> [Instruções e requisitos]:
Copie a listagem abaixo inteira, linha por linha, sem alterar nenhum caractere.

> [Dados a usar]:
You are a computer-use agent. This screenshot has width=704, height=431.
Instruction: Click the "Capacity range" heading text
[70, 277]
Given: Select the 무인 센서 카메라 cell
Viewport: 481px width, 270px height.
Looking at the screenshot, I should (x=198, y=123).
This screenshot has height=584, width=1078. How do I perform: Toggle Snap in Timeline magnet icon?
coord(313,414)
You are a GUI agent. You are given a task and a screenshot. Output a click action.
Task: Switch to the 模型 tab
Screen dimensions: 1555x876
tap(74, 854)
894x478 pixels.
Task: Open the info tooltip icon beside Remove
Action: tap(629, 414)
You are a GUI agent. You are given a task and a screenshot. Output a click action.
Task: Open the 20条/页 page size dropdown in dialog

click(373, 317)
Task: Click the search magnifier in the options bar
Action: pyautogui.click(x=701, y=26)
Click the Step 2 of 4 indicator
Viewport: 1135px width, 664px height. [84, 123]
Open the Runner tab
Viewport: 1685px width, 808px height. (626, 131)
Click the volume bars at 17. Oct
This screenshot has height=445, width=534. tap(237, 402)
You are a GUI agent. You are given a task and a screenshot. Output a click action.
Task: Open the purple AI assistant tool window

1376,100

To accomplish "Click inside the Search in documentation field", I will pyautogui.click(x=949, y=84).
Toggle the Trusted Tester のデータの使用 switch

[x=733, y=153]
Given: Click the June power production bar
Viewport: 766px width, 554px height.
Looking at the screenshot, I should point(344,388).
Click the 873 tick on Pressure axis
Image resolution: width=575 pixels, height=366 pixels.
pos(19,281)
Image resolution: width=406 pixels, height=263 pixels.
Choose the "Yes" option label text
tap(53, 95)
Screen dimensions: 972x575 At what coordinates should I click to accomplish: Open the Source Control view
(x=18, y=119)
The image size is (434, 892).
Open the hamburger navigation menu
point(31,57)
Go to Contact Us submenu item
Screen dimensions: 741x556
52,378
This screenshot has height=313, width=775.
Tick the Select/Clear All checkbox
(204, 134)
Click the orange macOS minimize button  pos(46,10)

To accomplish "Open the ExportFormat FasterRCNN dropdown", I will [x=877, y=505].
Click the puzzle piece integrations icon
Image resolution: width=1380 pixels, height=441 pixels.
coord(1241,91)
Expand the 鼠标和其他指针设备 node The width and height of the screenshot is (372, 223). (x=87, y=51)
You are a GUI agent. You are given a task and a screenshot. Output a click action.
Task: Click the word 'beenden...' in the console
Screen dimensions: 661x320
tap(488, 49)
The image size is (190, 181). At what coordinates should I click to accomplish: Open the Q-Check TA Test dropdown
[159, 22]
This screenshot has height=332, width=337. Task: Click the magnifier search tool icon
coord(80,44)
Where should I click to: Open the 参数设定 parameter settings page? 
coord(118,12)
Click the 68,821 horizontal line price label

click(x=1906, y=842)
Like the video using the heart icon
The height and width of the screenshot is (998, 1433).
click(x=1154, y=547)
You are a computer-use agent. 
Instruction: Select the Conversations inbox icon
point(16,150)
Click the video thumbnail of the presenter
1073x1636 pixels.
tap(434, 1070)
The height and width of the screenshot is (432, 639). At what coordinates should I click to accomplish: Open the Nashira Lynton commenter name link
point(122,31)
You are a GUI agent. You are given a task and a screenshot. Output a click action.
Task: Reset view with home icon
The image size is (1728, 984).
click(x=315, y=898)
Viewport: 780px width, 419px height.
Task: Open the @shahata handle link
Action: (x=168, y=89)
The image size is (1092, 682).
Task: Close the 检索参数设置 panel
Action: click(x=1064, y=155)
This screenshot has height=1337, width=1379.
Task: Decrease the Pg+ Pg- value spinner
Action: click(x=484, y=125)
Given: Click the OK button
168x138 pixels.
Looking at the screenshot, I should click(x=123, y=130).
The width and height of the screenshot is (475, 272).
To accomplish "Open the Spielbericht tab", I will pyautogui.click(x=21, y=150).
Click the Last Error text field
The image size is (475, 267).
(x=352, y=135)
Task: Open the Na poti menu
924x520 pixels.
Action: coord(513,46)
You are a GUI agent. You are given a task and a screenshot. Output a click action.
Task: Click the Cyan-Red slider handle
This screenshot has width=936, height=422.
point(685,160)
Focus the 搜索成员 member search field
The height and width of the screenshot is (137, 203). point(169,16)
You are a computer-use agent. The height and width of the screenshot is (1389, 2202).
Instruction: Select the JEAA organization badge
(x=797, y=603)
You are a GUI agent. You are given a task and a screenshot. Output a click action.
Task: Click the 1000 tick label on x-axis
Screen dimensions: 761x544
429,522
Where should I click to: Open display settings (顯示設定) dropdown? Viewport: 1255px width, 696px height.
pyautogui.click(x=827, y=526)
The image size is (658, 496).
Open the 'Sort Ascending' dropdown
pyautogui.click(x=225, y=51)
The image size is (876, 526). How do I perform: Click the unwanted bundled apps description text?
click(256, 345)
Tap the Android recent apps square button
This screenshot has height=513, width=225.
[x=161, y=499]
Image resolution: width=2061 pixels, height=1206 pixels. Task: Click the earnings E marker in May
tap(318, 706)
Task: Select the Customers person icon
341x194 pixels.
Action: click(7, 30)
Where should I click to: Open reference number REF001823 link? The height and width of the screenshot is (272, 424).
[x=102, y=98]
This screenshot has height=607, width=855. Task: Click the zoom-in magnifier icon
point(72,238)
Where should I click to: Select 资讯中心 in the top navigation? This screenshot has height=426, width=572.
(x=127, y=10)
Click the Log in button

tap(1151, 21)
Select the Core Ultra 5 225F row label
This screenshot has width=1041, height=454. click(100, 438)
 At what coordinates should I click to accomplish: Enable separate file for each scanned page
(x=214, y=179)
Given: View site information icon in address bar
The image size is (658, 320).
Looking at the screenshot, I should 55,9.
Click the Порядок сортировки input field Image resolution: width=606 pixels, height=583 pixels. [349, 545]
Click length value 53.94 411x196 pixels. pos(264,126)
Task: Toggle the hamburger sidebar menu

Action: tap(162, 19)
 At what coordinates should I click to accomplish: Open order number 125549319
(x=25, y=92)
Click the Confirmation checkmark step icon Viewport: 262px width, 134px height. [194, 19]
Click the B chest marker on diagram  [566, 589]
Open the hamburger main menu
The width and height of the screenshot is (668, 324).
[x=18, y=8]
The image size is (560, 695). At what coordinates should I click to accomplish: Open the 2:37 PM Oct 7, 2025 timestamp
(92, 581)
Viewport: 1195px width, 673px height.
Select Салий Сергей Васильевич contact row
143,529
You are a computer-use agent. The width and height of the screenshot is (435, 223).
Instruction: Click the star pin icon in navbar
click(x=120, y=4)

> [Saída correta]:
You are a computer-use agent. This screenshot has width=704, height=431.
Instruction: Click the "Capacity range" heading text
[70, 277]
Given: Select the 무인 센서 카메라 cell
Viewport: 481px width, 270px height.
Looking at the screenshot, I should (x=198, y=123).
This screenshot has height=584, width=1078. How do I perform: Toggle Snap in Timeline magnet icon?
coord(313,414)
You are a GUI agent. You are given a task and a screenshot. Output a click action.
Task: Switch to the 模型 tab
Screen dimensions: 1555x876
tap(74, 854)
894x478 pixels.
Task: Open the info tooltip icon beside Remove
Action: tap(629, 414)
You are a GUI agent. You are given a task and a screenshot. Output a click action.
Task: Open the 20条/页 page size dropdown in dialog

click(373, 317)
Task: Click the search magnifier in the options bar
Action: pyautogui.click(x=701, y=26)
Click the Step 2 of 4 indicator
Viewport: 1135px width, 664px height. [84, 123]
Open the Runner tab
Viewport: 1685px width, 808px height. (626, 131)
Click the volume bars at 17. Oct
This screenshot has height=445, width=534. tap(237, 402)
You are a GUI agent. You are given a task and a screenshot. Output a click action.
Task: Open the purple AI assistant tool window

1376,100

To accomplish "Click inside the Search in documentation field", I will pyautogui.click(x=949, y=84).
Toggle the Trusted Tester のデータの使用 switch

[x=733, y=153]
Given: Click the June power production bar
Viewport: 766px width, 554px height.
Looking at the screenshot, I should point(344,388).
Click the 873 tick on Pressure axis
Image resolution: width=575 pixels, height=366 pixels.
pos(19,281)
Image resolution: width=406 pixels, height=263 pixels.
Choose the "Yes" option label text
tap(53, 95)
Screen dimensions: 972x575 At what coordinates should I click to accomplish: Open the Source Control view
(x=18, y=119)
The image size is (434, 892).
Open the hamburger navigation menu
point(31,57)
Go to Contact Us submenu item
Screen dimensions: 741x556
52,378
This screenshot has height=313, width=775.
Tick the Select/Clear All checkbox
(204, 134)
Click the orange macOS minimize button  pos(46,10)

To accomplish "Open the ExportFormat FasterRCNN dropdown", I will [x=877, y=505].
Click the puzzle piece integrations icon
Image resolution: width=1380 pixels, height=441 pixels.
coord(1241,91)
Expand the 鼠标和其他指针设备 node The width and height of the screenshot is (372, 223). (x=87, y=51)
You are a GUI agent. You are given a task and a screenshot. Output a click action.
Task: Click the word 'beenden...' in the console
Screen dimensions: 661x320
tap(488, 49)
The image size is (190, 181). At what coordinates should I click to accomplish: Open the Q-Check TA Test dropdown
[159, 22]
This screenshot has height=332, width=337. Task: Click the magnifier search tool icon
coord(80,44)
Where should I click to: Open the 参数设定 parameter settings page? 
coord(118,12)
Click the 68,821 horizontal line price label

click(x=1906, y=842)
Like the video using the heart icon
The height and width of the screenshot is (998, 1433).
click(x=1154, y=547)
You are a computer-use agent. 
Instruction: Select the Conversations inbox icon
point(16,150)
Click the video thumbnail of the presenter
1073x1636 pixels.
tap(434, 1070)
The height and width of the screenshot is (432, 639). At what coordinates should I click to accomplish: Open the Nashira Lynton commenter name link
point(122,31)
You are a GUI agent. You are given a task and a screenshot. Output a click action.
Task: Reset view with home icon
The image size is (1728, 984).
click(x=315, y=898)
Viewport: 780px width, 419px height.
Task: Open the @shahata handle link
Action: (x=168, y=89)
The image size is (1092, 682).
Task: Close the 检索参数设置 panel
Action: click(x=1064, y=155)
This screenshot has height=1337, width=1379.
Task: Decrease the Pg+ Pg- value spinner
Action: click(x=484, y=125)
Given: Click the OK button
168x138 pixels.
Looking at the screenshot, I should click(x=123, y=130).
The width and height of the screenshot is (475, 272).
To accomplish "Open the Spielbericht tab", I will pyautogui.click(x=21, y=150).
Click the Last Error text field
The image size is (475, 267).
(x=352, y=135)
Task: Open the Na poti menu
924x520 pixels.
Action: coord(513,46)
You are a GUI agent. You are given a task and a screenshot. Output a click action.
Task: Click the Cyan-Red slider handle
This screenshot has width=936, height=422.
point(685,160)
Focus the 搜索成员 member search field
The height and width of the screenshot is (137, 203). point(169,16)
You are a computer-use agent. The height and width of the screenshot is (1389, 2202).
Instruction: Select the JEAA organization badge
(x=797, y=603)
You are a GUI agent. You are given a task and a screenshot. Output a click action.
Task: Click the 1000 tick label on x-axis
Screen dimensions: 761x544
429,522
Where should I click to: Open display settings (顯示設定) dropdown? Viewport: 1255px width, 696px height.
pyautogui.click(x=827, y=526)
The image size is (658, 496).
Open the 'Sort Ascending' dropdown
pyautogui.click(x=225, y=51)
The image size is (876, 526). How do I perform: Click the unwanted bundled apps description text?
click(256, 345)
Tap the Android recent apps square button
This screenshot has height=513, width=225.
[x=161, y=499]
Image resolution: width=2061 pixels, height=1206 pixels. Task: Click the earnings E marker in May
tap(318, 706)
Task: Select the Customers person icon
341x194 pixels.
Action: click(7, 30)
Where should I click to: Open reference number REF001823 link? The height and width of the screenshot is (272, 424).
[x=102, y=98]
This screenshot has height=607, width=855. Task: Click the zoom-in magnifier icon
point(72,238)
Where should I click to: Select 资讯中心 in the top navigation? This screenshot has height=426, width=572.
(x=127, y=10)
Click the Log in button

tap(1151, 21)
Select the Core Ultra 5 225F row label
This screenshot has width=1041, height=454. click(100, 438)
 At what coordinates should I click to accomplish: Enable separate file for each scanned page
(x=214, y=179)
Given: View site information icon in address bar
The image size is (658, 320).
Looking at the screenshot, I should 55,9.
Click the Порядок сортировки input field Image resolution: width=606 pixels, height=583 pixels. [349, 545]
Click length value 53.94 411x196 pixels. pos(264,126)
Task: Toggle the hamburger sidebar menu

Action: tap(162, 19)
 At what coordinates should I click to accomplish: Open order number 125549319
(x=25, y=92)
Click the Confirmation checkmark step icon Viewport: 262px width, 134px height. [194, 19]
Click the B chest marker on diagram  [566, 589]
Open the hamburger main menu
The width and height of the screenshot is (668, 324).
[x=18, y=8]
The image size is (560, 695). At what coordinates should I click to accomplish: Open the 2:37 PM Oct 7, 2025 timestamp
(92, 581)
Viewport: 1195px width, 673px height.
Select Салий Сергей Васильевич contact row
143,529
You are a computer-use agent. The width and height of the screenshot is (435, 223).
Instruction: Click the star pin icon in navbar
click(x=120, y=4)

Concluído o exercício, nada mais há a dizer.